Hace cien días murió el papa Francisco, en Roma, la ciudad a la que llevan todos los caminos. Hace cien días, por varios motivos, dejé de escribir esta columnita semanal, la cual retomaré gustoso gracias a la generosidad de este medio. En cien días me han pasado muchas cosas, la mayoría felices, pero eso es vals para otro baile. Hoy quiero escribir sobre algo que lleva rondando mi mollera desde hace cien días, específicamente desde la mañana del 21 de abril de este año, cuando amanecimos con la triste noticia del fallecimiento de Francisco.
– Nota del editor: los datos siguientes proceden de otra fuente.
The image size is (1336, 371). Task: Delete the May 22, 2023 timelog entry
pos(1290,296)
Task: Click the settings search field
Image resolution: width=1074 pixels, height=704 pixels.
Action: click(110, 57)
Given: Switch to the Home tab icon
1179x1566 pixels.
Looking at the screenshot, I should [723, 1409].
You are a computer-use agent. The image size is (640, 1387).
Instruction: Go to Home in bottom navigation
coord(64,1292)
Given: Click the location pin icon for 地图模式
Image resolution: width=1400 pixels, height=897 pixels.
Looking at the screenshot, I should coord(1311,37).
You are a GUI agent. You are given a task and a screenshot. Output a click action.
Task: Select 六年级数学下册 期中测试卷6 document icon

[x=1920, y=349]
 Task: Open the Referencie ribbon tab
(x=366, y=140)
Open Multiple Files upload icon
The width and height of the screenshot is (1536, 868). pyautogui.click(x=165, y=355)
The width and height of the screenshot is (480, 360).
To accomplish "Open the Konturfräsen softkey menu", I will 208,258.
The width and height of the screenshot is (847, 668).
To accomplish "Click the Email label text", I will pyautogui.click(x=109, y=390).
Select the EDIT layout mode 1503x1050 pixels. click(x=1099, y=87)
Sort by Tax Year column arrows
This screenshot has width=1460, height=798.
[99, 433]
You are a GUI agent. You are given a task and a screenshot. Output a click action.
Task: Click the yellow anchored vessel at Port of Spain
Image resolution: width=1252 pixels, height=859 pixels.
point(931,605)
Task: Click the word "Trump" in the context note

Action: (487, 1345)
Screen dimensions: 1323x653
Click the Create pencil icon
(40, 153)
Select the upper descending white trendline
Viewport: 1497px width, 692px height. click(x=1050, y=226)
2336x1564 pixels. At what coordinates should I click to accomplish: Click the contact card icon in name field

Mi relación con la religión no es la más fértil, pues soy agnóstico. Estudié en un colegio católico los trece años que duran la primaria y la secundaria y hasta me consagré con los sacramentos de iniciación. No sé muy bien cuándo dejé de creer, no tanto en la posibilidad divina, sino en la Iglesia y sus dogmas, pero con seguridad fue durante el bachillerato, esa estancia juvenil en la que transcurre la adolescencia febril. Lo cierto es que, además de las elucubraciones que derruían mi fe, hubo siempre un elemento que me desencantó del catolicismo: esa intolerancia propia del que se aferra a la tradición y es inflexible ante la complejidad de la realidad. Recuerdo vivamente a un profesor que de puertas afuera se las daba de progresista, predicando el mensaje de Francisco, a quien decía admirar, pero que, dentro de las aulas, era profundamente integrista, al punto de que buscaba ridiculizar a quienes pensábamos distinto.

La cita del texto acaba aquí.